What is expected:
For the data below, tally how many lines contain "pencil" and answer only with that tally.

Records:
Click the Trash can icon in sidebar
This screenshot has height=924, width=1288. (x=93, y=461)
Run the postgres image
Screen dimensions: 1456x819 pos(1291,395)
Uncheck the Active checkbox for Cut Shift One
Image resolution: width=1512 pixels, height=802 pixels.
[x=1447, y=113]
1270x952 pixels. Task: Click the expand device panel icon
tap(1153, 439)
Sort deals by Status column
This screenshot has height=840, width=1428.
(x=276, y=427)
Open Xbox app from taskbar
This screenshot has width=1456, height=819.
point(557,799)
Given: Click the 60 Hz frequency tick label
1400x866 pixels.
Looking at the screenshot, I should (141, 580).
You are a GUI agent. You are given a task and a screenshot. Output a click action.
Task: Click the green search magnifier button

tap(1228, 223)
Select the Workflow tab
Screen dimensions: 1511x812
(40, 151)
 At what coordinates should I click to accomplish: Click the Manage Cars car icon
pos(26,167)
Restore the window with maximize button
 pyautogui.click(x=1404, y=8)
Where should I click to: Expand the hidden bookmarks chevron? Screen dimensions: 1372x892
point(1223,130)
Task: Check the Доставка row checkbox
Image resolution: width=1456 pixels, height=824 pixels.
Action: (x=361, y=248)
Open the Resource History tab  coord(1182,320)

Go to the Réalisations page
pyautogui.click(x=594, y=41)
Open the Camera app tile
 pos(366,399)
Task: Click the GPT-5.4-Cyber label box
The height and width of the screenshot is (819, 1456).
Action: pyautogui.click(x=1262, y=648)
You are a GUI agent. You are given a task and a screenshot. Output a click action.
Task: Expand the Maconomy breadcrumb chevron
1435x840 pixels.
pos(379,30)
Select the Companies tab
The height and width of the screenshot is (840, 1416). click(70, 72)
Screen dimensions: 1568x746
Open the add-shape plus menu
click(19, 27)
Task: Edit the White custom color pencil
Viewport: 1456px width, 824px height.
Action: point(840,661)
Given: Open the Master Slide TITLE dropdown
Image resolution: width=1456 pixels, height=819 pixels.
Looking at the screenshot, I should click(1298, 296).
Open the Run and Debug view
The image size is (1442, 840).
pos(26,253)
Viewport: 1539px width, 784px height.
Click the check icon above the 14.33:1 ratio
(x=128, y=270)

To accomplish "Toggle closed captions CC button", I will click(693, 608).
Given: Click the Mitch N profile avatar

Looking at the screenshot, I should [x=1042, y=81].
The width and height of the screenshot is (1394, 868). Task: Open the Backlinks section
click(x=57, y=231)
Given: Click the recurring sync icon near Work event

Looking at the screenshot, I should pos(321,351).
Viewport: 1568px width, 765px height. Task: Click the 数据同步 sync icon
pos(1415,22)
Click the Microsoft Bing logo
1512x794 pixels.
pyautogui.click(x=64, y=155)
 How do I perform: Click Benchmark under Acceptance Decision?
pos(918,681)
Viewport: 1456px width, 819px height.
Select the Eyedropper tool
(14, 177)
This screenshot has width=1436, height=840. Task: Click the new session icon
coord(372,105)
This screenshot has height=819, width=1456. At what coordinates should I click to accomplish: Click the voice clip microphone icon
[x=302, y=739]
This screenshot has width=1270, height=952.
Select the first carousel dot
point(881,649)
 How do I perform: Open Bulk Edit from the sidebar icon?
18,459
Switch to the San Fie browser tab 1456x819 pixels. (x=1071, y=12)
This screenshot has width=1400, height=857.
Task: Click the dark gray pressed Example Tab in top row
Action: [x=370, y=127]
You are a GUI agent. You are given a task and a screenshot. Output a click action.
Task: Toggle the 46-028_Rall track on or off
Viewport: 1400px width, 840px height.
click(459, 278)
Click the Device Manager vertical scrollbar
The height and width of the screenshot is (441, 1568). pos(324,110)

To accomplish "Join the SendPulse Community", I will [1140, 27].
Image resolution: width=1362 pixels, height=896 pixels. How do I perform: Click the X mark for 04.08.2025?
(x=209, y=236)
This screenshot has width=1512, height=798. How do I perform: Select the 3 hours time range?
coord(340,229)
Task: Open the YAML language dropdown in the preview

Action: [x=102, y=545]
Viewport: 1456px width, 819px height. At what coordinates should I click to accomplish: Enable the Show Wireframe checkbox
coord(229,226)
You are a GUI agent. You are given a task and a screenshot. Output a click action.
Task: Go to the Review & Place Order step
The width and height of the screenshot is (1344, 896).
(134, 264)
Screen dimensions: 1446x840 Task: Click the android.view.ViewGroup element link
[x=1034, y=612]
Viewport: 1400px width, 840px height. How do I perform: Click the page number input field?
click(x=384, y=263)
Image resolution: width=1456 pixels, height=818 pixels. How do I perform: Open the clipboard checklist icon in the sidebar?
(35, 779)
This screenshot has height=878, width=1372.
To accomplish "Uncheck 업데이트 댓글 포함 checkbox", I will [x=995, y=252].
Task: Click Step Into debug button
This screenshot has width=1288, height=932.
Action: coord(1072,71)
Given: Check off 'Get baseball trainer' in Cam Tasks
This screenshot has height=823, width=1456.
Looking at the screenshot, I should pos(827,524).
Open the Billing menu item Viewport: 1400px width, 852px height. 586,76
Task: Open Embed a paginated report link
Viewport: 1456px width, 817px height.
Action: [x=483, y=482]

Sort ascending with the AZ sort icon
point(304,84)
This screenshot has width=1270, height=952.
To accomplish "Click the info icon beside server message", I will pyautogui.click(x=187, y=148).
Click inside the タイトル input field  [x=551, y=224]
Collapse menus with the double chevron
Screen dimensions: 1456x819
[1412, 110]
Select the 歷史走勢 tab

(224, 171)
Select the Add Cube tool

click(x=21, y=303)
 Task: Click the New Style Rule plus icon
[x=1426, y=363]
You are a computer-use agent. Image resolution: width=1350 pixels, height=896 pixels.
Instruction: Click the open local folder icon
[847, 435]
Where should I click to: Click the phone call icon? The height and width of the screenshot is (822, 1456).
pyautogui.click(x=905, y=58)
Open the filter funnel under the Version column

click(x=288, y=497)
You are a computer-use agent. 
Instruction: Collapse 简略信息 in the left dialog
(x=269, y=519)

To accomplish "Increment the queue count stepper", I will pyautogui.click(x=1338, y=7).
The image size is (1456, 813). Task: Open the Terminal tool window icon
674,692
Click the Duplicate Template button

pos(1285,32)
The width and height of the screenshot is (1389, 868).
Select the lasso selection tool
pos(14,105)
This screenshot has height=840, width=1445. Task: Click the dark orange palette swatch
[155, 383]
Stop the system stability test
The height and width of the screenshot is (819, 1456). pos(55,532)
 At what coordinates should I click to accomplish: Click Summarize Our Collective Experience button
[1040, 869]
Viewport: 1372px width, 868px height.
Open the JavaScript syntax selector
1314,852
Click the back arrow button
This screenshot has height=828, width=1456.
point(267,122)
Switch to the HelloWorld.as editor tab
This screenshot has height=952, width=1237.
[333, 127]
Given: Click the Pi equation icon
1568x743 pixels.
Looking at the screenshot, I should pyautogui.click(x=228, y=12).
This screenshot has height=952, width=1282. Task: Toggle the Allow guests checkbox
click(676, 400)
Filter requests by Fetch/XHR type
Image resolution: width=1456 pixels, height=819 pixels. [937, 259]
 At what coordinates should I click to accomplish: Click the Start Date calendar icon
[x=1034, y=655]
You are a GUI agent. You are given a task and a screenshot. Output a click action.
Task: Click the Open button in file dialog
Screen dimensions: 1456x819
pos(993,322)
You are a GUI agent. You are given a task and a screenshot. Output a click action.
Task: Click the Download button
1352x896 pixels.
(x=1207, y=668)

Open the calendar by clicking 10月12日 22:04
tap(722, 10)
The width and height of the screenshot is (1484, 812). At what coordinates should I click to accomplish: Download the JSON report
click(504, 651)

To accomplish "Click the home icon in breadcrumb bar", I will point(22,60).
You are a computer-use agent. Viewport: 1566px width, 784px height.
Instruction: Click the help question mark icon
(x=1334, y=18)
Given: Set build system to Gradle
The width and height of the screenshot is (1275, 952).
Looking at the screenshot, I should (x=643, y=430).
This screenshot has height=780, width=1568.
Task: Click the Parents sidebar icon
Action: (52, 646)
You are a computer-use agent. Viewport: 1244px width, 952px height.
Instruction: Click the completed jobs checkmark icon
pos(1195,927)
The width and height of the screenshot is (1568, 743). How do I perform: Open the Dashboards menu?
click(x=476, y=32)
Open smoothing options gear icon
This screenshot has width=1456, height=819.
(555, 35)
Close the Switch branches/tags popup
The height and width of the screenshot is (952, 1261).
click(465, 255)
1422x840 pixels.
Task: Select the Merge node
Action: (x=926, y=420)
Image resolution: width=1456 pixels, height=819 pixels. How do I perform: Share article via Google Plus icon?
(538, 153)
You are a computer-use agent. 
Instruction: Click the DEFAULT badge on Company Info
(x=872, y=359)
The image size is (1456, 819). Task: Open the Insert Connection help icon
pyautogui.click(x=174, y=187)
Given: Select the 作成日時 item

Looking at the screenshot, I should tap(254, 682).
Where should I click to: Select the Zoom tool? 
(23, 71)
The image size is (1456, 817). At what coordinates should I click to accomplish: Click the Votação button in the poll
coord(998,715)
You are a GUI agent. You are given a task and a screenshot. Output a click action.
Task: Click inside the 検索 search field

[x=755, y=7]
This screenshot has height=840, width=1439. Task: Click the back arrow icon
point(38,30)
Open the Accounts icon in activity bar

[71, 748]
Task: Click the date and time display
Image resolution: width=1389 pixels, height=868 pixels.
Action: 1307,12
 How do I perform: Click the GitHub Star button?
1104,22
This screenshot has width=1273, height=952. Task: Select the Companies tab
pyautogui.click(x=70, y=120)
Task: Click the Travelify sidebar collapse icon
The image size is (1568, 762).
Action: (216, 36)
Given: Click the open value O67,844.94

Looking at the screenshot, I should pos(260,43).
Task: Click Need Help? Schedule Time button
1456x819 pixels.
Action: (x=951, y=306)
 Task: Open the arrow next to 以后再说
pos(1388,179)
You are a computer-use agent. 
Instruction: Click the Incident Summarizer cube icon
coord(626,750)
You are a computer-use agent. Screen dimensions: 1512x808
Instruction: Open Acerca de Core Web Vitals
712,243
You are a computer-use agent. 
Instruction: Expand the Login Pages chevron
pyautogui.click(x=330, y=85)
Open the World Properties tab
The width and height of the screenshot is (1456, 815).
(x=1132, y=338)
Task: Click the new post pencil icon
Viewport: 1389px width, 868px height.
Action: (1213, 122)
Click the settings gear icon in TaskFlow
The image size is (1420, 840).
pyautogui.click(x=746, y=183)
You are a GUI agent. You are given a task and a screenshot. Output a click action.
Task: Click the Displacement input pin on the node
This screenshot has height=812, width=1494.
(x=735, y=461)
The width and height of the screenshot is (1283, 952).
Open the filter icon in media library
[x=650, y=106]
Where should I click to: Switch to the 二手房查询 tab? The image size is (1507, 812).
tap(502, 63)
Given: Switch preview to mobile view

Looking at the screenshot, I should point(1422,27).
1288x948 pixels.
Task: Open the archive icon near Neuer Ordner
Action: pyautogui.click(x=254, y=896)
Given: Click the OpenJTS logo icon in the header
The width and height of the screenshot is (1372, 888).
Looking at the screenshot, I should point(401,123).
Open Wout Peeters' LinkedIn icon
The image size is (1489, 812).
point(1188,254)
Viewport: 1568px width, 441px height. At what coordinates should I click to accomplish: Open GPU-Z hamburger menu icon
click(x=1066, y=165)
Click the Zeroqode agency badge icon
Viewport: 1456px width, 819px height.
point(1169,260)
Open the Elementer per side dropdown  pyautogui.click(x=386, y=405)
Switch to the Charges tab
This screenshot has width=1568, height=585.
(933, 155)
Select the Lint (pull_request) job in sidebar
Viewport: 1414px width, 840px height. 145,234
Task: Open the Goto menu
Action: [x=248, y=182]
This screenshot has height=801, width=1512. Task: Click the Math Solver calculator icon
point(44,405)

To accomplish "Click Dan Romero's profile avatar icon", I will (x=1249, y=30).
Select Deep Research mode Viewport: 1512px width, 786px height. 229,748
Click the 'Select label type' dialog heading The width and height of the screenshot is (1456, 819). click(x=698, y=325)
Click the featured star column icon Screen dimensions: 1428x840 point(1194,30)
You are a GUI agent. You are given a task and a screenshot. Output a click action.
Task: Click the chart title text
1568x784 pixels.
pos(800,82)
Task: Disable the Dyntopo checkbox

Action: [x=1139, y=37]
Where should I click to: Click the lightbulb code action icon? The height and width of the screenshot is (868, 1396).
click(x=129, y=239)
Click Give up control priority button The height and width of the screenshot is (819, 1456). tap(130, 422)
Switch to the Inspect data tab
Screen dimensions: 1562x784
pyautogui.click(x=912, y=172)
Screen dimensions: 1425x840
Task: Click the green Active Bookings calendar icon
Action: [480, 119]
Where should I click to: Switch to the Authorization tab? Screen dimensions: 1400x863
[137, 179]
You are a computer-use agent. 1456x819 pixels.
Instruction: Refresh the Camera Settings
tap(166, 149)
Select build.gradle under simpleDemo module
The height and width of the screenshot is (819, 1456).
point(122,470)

Reply:
2